[alkonaut]

How does this work? Assume that the log crate in its internal state has a lock it uses for synchronizing writing to some log endpoint. If I have two versions of log in my process then they must have two copies of their internal state. So they both point to the same log endpoint, but they have one mutex each? That means it "works" at compile time but fails at runtime? That's the worst kind of "works!"

Or if I depend transitively on two versions of a library (e.g. a matrix math lib) through A and B and try to read a value from A and send it into B. Then presumably due to type namespacing that will fail at compile time?

So the options when using incompatible dependencies are a) it compiles, but fails at runtime, b) it doesn't compile, or c) it compiles and works at runtime?

[yorwba]

If the log endpoint is external to your process and two different copies of the logging crate in the same process writing to it cause problems, two identical copies of the logging crate in different processes will likely also cause problems. The solution here is global synchronzation, not just within one process.

If the log endpoint is internal to your process, how did you end up with two independent mutexes guarding (or not guarding) access to the same resource? It should be wrapped in a shared mutex as soon as you create it, and before passing it to the different versions of the logging crate. And unless you use unsafe, Rust's ownership model forces you to do that, because it forbids having two overlapping mutable references at the same time.

[alkonaut]

Perhaps a log wasn't the best example due to how the resource (a log sink) is often external. Take some simpler example: a counter (such as sequential ID generator).

It's an in memory counter doing an atomic increment that returns the next ID. Two of my projects in depend on it when they create new items. Both want to generate process wide unique IDs. But if they depend on two versions of the crate then there would be two memory locations, and thus two sequences of IDs generated, so two of the frogs in my game will risk having the same ID?

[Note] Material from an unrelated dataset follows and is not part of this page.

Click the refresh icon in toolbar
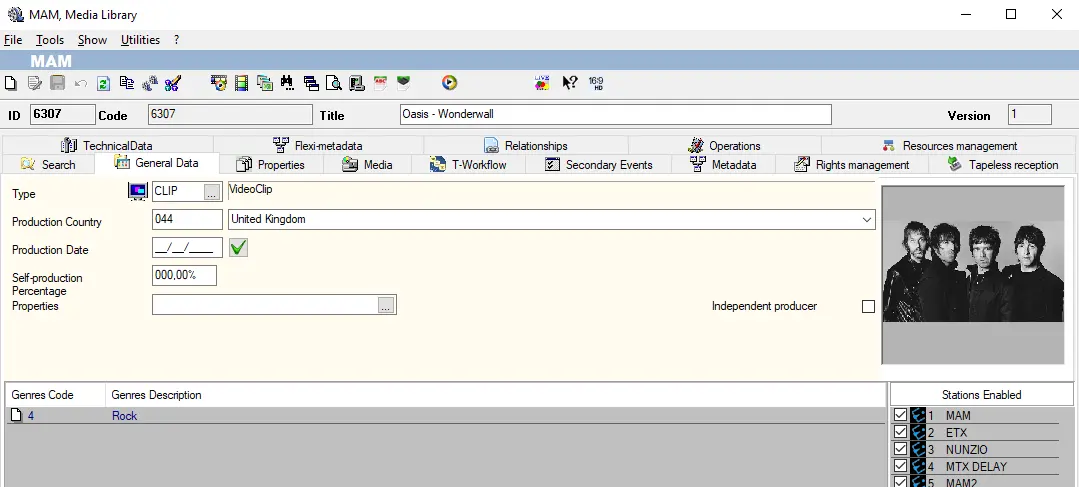The image size is (1079, 487). [x=103, y=83]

There is no sharing problem here, the problem is the opposite: that there are two memory locations instead of one?

[tialaramex]

For the counter example, with what I assume was an edit change about frogs, each of the two distinct counter versions produces, as it promised, unique IDs.

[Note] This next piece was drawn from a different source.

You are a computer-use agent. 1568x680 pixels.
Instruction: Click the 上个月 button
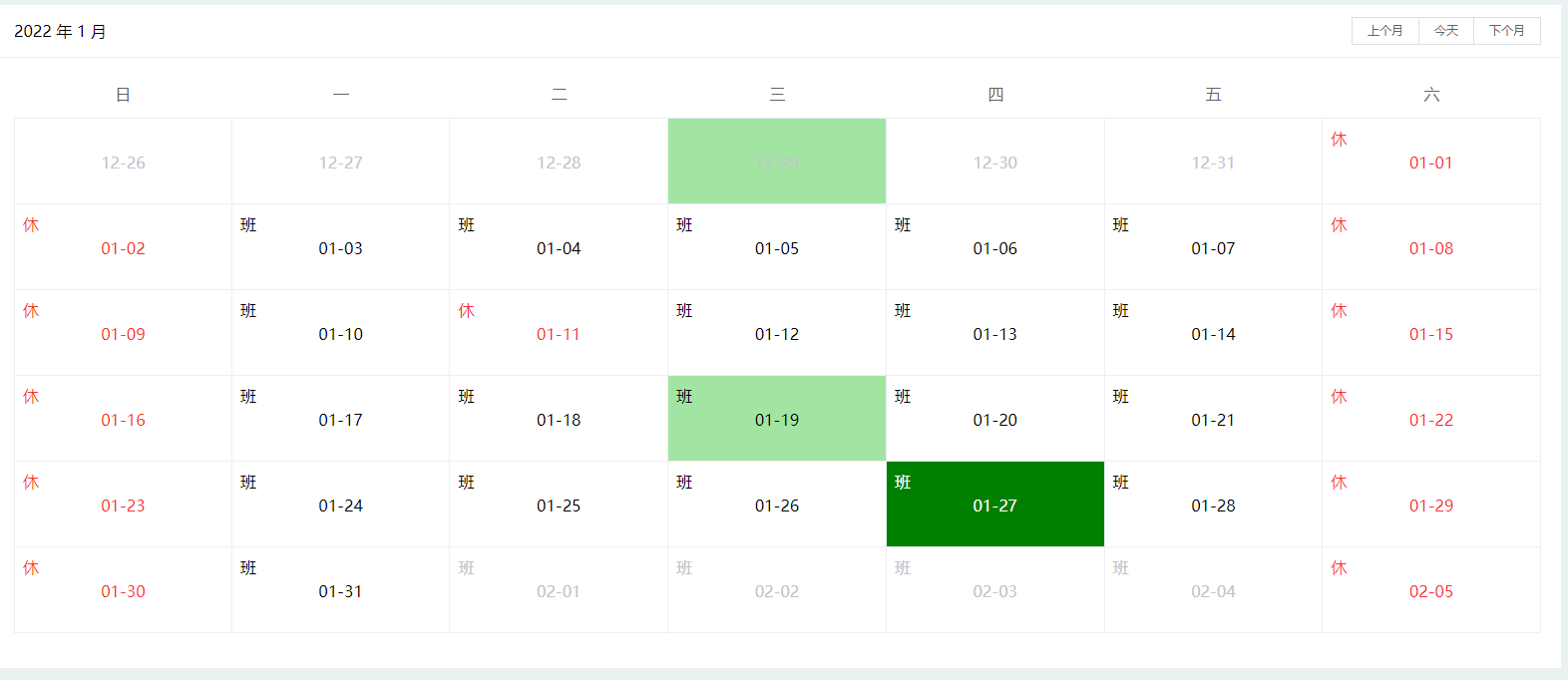coord(1384,31)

If the frog numbering code is using either counter, it gets unique IDs. The problem only arises if somehow it's using both of them. But why would we expect the "unique" IDs from two different pieces of software be guaranteed never to collide? Imagine instead of counter 1.2.3 and counter 4.5.6 we've got bob_counter and cathy_counter, are you still astonished that they might give out the same IDs? Neither mentions the other, perhaps they're the same code, copy-pasted by egomaniacs.

[alkonaut]

> are you still astonished that they might give out the same IDs?

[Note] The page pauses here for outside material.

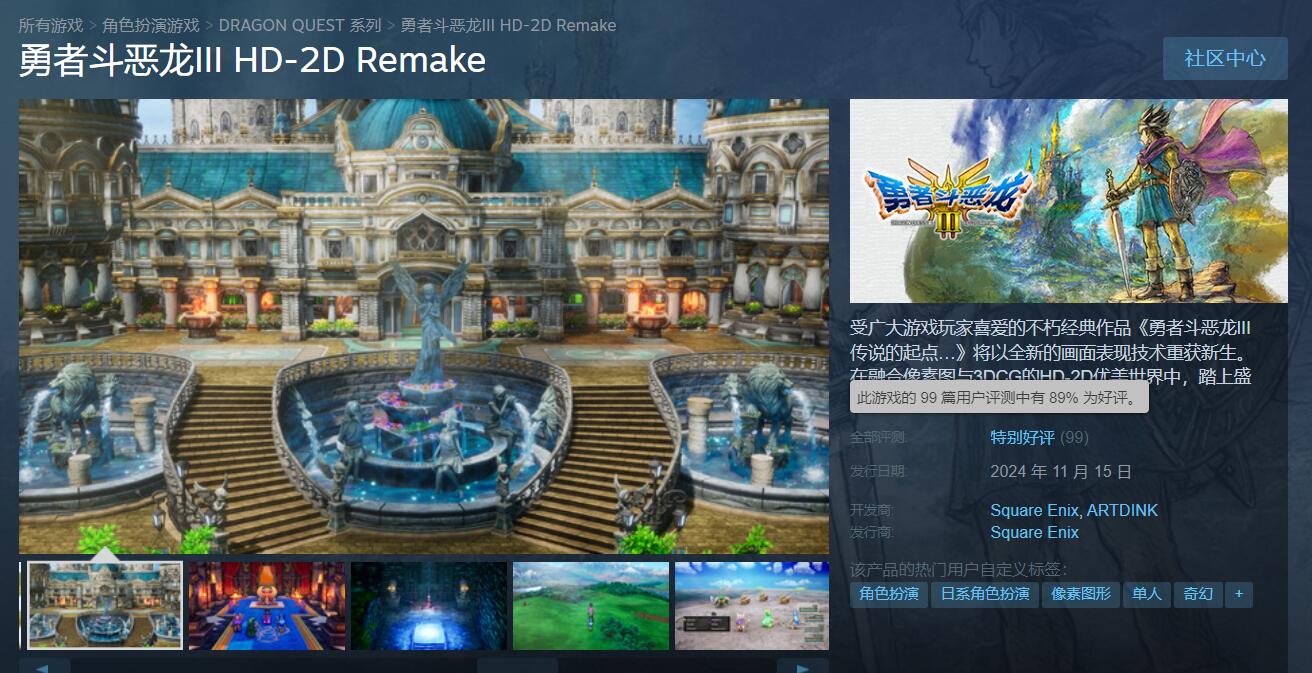Select the castle fountain thumbnail
The height and width of the screenshot is (673, 1312).
[x=105, y=605]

No I think two sequences is exactly what's asked for. What I'm wondering is whether this is a warning when cargo fails to restore the crates and must use incompatible versions. I'd only be surprised if the behavior was a clean compile + a runtime crash. Because that's usually not the design chosen in Rust.

> If the frog numbering code is using either counter, it gets unique IDs

I guess this is the issue: what I'm imagining is that the counter crate has a static mutable state. That's not a problem with atomics, but it's an antipattern (And especially so in Rust). The solution of course is to NOT use static mutable state at all. Whoever wants to create either a Frog or a Wizard must pass in a universe, from which it can grab the next ID, so it's a counter instance rather than get_next_static_id().

My question isn't "do we really get two memory locations" (of course we do) my question is: how afraid should one be about this, i.e. what is the behavior of the compiler/cargo or other linters when it comes to warnings etc? Are there any non-contrived scenarios where bumping a version of a dependency causes a problem at runtime (only)?

[tialaramex]

> What I'm wondering is whether this is a warning when cargo fails to restore the crates

What does "fails to restore the crates" mean here?

I've seen this verb "restore" used in some .NET software, but I can't see how it relates to Rust.

[alkonaut]

Sorry yeah I mean "resolve the dependency versions" from the listed version requirements, and if needed downloading them. "Restore" is used by e.g. NuGet (.NET) as you suggest and others (npm for js, etc).

The cargo dependency resolver runs and the results can be viewed by cargo tree. I saw in the docs now that cargo tree -d can be used to help find incompatible packages.